The GMC has been criticised in the High Court for failing to share mitigating documentation with its own tribunal in a fitness-to-practise case involving a GP trainee.
Dr Abayomi Sansui had appealed the Medical Practitioners Tribunal Service’s (MPTS) decision to have him struck off the medical register last year, arguing that documents he submitted to the GMC in his defence were never passed on to the tribunal.
Although the High Court decided to uphold the decision to strike off Dr Sansui, it told the GMC that in failing to submit the documents to the tribunal ‘the system did not operate as it should have done’.
Dr Sansui was accused of failing to assess and keep adequate records of two patients between 2012 and 2014 while working as a surgical registrar at Friarage Hospital in North Yorkshire.
Following internal disciplinary hearings, the hospital referred the case to the GMC in 2015, which concluded that he ‘presented an ongoing risk to patients and the public’, striking him off the medical register two years later.
Dr Sansui, who was re-training to be a GP at the time, did not attend the MPTS tribunal as he ‘had limited time off as leave of absence’ and did not send a lawyer because of ‘financial constraints’, the appeal decision said.
Instead, he contacted a caseworker at the GMC, sending her ‘a substantial number of documents over a considerable period’.
These documents included a testimonial letter from his GP trainer, appraisal documents, ‘expressions of appreciation from former patients’ and ‘the results of clinical evaluation exercises undertaken by supervising doctors while working at Friarage Hospital’.
However, in his appeal decision Mr Justice Kerr said: ‘The tribunal did not see these documents.
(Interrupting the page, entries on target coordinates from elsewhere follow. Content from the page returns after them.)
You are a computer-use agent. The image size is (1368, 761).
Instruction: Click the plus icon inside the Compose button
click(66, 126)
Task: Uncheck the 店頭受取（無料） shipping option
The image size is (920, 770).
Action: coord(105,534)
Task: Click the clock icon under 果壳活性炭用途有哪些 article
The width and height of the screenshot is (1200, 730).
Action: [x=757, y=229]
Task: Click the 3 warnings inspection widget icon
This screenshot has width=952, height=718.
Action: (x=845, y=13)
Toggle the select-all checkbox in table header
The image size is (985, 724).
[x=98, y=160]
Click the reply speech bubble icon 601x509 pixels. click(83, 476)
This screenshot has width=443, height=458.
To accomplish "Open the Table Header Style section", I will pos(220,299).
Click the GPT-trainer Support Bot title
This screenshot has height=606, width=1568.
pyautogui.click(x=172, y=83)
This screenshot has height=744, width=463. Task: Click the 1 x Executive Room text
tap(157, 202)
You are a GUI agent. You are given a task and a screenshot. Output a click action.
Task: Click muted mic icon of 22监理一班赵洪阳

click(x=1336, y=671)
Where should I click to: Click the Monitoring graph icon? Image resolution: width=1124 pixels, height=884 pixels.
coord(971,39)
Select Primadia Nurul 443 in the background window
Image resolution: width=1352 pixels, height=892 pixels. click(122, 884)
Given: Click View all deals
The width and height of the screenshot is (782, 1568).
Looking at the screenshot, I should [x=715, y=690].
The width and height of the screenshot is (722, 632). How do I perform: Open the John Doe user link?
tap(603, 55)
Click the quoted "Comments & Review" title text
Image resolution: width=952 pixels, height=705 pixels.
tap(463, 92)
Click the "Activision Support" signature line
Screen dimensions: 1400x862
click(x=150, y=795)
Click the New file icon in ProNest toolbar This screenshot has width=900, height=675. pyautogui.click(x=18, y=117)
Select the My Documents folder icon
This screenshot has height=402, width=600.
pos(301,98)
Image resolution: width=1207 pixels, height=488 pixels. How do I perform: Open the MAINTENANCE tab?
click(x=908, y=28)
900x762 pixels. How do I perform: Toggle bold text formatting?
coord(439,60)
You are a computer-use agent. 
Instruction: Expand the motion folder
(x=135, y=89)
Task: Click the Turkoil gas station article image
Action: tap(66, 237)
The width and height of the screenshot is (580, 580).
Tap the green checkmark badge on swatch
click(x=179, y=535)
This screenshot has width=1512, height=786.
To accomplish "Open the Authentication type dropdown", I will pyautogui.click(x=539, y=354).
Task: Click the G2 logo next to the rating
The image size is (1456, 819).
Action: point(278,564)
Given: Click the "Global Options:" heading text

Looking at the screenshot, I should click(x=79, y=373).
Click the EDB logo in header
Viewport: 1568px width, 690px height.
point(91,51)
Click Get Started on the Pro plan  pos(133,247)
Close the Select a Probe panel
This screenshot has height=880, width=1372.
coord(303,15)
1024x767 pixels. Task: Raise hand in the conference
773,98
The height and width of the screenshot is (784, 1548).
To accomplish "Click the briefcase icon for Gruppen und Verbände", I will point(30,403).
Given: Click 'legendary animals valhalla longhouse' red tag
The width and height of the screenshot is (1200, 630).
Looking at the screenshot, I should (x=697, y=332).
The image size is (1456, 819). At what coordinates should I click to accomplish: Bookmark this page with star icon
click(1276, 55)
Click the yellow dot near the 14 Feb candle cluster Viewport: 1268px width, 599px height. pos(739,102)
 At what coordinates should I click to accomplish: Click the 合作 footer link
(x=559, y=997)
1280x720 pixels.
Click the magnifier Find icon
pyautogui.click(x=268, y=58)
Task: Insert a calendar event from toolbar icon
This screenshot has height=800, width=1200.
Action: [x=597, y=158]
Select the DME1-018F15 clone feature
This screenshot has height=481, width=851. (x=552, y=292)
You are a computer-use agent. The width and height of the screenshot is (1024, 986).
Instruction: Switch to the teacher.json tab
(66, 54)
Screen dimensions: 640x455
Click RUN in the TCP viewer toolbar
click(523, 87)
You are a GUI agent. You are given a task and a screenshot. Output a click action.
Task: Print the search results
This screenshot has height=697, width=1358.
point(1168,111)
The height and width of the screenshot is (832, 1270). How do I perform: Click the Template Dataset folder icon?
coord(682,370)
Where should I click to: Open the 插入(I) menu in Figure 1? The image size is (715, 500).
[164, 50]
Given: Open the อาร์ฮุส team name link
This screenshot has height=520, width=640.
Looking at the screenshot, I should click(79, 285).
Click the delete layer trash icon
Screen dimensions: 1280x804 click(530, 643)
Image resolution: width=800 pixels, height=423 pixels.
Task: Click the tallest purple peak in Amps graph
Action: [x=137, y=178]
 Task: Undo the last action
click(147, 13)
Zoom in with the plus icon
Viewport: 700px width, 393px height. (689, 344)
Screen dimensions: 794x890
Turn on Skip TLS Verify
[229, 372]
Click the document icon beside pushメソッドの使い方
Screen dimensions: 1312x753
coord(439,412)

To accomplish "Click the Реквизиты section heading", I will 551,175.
Many of them were shown to me during the hearing of this appeal.’
He added: ‘The GMC and its legal advisers, for their part, should always take whatever steps are reasonable to put relevant documents in its possession before the tribunal; and counsel should check that documents in the GMC’s possession that are readily available and relevant to mitigation are provided to the tribunal; especially if it is known that an absent doctor has so requested, and more particularly still if the absent doctor is unrepresented.’
Mr Justice Kerr said: ‘I conclude, without wishing to criticise individuals in this case, that the system did not operate as it should have done.
‘Dr Sanusi’s mitigation documents sent to the caseworker should have been placed before the tribunal.’
But he added that the documents ‘were not reasonably capable of affecting the outcome that occurred’ and Dr Sansui ‘demonstrated a remarkable lack of acceptance of responsibility’.
A GMC spokesperson said: ‘We are reflecting on the decision and Mr Justice Kerr’s comments, as we do in all cases.
‘We have already taken steps to make sure that we appropriately manage any documents provided to us by a doctor if they are absent and unrepresented at their hearing.
‘This includes providing additional support to all relevant staff to make sure they are aware of our obligation to disclose any relevant material to a tribunal.’
Earlier this week, the BMA’s Annual Representative Meeting voted in favour of a motion declaring ‘that it has no confidence in the GMC as a professional regulatory body’, following the controversial court case involving Dr Hadiza Bawa-Garba.